Dün e-devlet'te 1800'lü yıllara kadar soyağaçları açıklandı haberi yayılınca herkesi bir coşku sardı.
Site yoğun ilgiden çöktü. Mısır'da zengin bir dede ve unutulmuş bir miras hayal edenler büyük heyecan yaşadı.
Başka işlemler için evrak almak isteyenler mağdur oldu.
Bazı aileler bu işi baştan ciddiye alıp sıkı tutmuşlar, 8 kuşak geriye gidenler var. Hatta çok daha fazlasına...
Ben şanssızlardanım. Hem anne hem baba tarafım suyun öte yakasından gelmişler ve doğru düzgün kayıt tutulmadığı için biz ancak üç kuşak kadar geriye gidebiliyoruz.
Bir iki kez ailenin Yugoslavya'daki soyadından insanları sosyal medyada bulup mesaj atmıştım ama bir sonuç alamamıştım. "Biz galiba kuzeniz" diye bir mesaj alınca muhtemelen dolandırıcı falan sanmışlardı beni.

***

Şimdi itiraf edelim dün e-devlet'in soyağacını öğrenmekle ilgili bölümüne saldırıp siteyi çökertenlerin asıl ve büyük bir beklentisi vardı: Yurtdışında akrabalar bulup kapağı atacak yer aramak!
Türkiye giderek yaşanacak değil kaçıp gidecek bir ülke oluyor ne yazık ki.
Gün geçmiyor ki 'ne oldu canım ülkeme?!' diye hayıflanmayacağımız bir haber almayalım.
Robot'a fırça atan Bakan ve "Kadın sporculara sponsor olmak büyük günahtır" diyen Çaykur Genel Müdürü, dünün anlam vermekte güçlük çektiğimiz iki haberiydi mesela.
Eskiden yurtdışında sadece yaz okulu araştıran ebeveynler şimdi çocuklarının tüm öğrenimini dışarıda tamamlatabilmek için imkanları zorluyorlar.
Yunanistan'da 'lüks bir sitede villa alana oturma izni bedava' kampanyaları yapan ülkelerarası emlakçılar türedi.
Ama hiç kendimizi kandırmayalım.
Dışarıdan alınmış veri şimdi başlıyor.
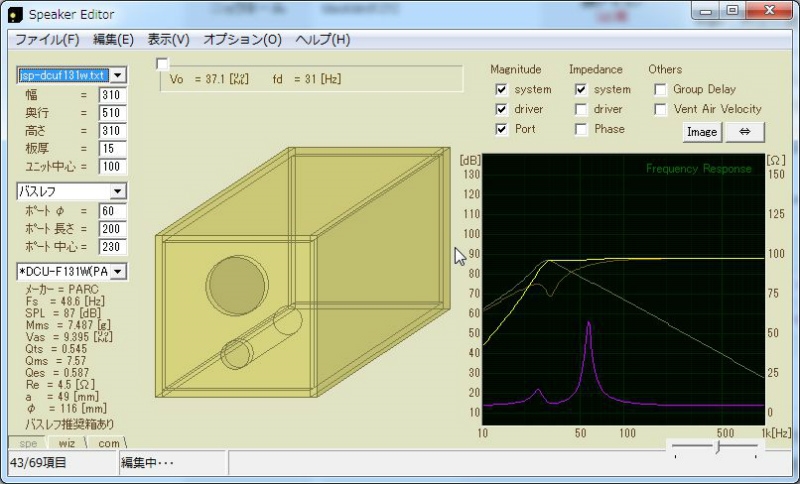Expand the バスレフ enclosure type dropdown

tap(118, 191)
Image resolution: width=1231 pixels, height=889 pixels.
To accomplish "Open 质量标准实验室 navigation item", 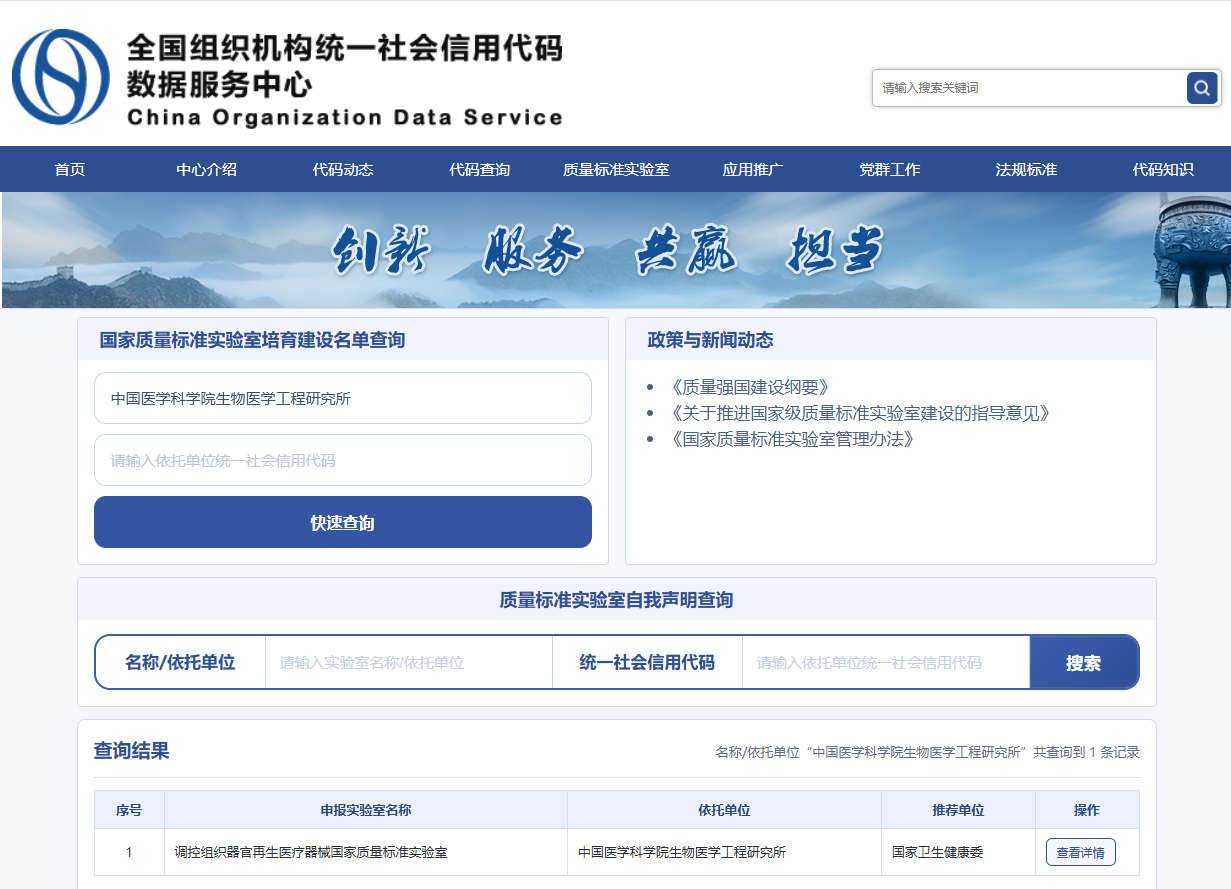I will point(616,169).
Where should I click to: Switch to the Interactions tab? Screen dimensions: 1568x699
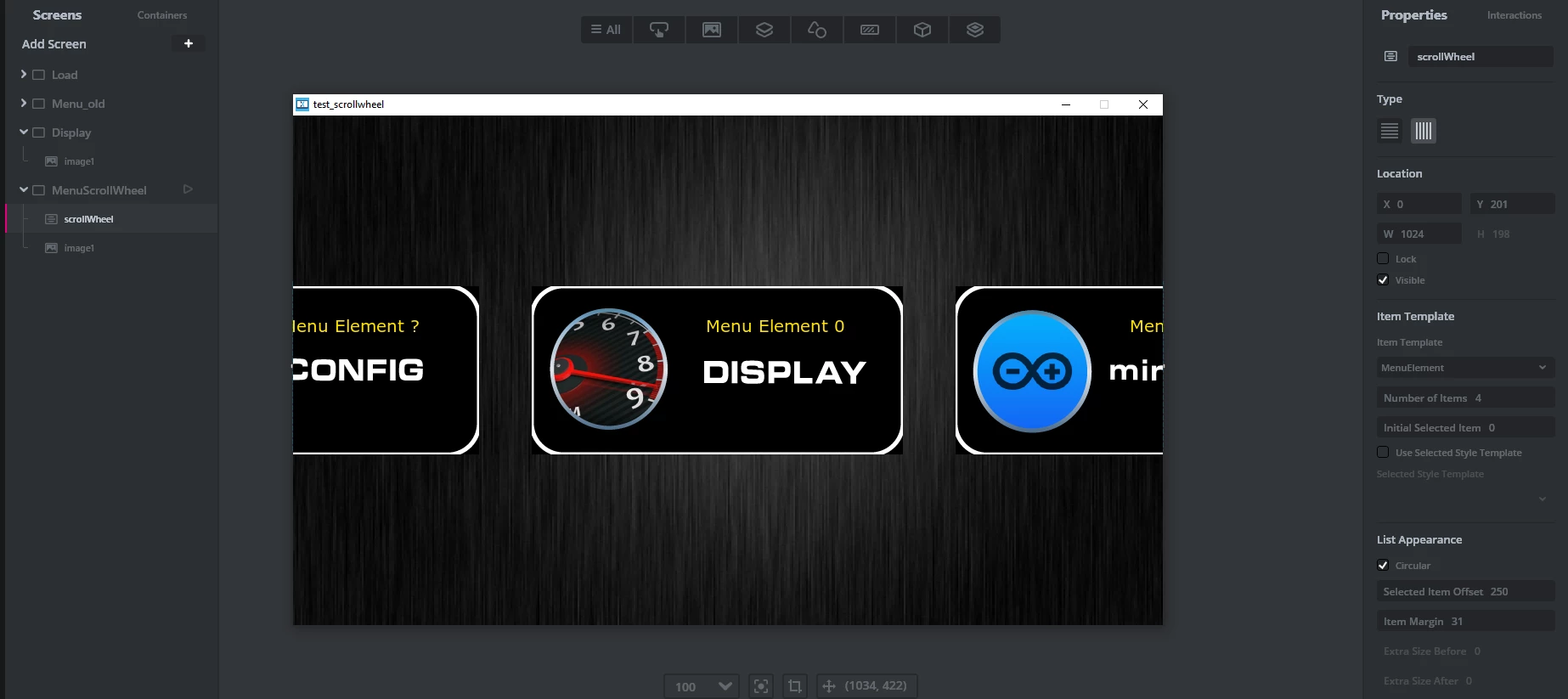(1514, 15)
Çocuklar, gençler hadi neyse de bizler artık bu ülkeden başka yere uyum sağlayamayız. Ayrıca ne münasebet efendim, bu cennet topraklardan neden vazgeçecekmişiz.
Tüm gücümüzle cumhuriyete, demokrasiye sahip çıkmaya devam.
Hem evde hayvanlarım var benim onlar olmadan kapıdan dışarı çıkmam.
En iyisi o soyağacı mevzusunu hiç kurcalamayıp kafayı boşuna karıştırmamak.
Bu saatten sonra lahana yaprağından çıkmışım diye varsayıyor ve sadece iyi insan olmaya çalışmaya devam diyorum.

***

Delisin işte farkına var


Bu hafta Akıl Sağlığı Farkındalık Haftası...
Hepinizi uyandırayım: Topumuz delirdik!
Al sana farkındalık işte!
Şahsen bizzat kendimin ve çevremde kim var herkesin kayışı hafiften kopardığının gayet "farkındayım".
Son yıllarda bu ülkede bu şartlarda yaşamaya çalışmak ve akıl sağlığını korumak öyle kolay iş değil zaten.
Şimdi, farkına vardık mı vardık. Artık sıra, tamamen sıyırmadan maçı toparlamaya geldi.
Spor mu olur, yoga mı olur, bir hobiye sardırmak mı olur, psikiyatr kapısı çalmak mı olur... Herkes kendine göre bir yol yöntem bulsun.
Ben kendi yöntemimi deniyorum. Sizinle paylaşmam, herkesin tedavisi kendine.
Ama iş belimize ip bağlayıp elimizde bir çemberle araba sürmeye varmadan bir an önce tedaviye geçelim derim.
Şu anda sevimli deliyiz, tehlikeli birer sosyopata dönüşmeyelim.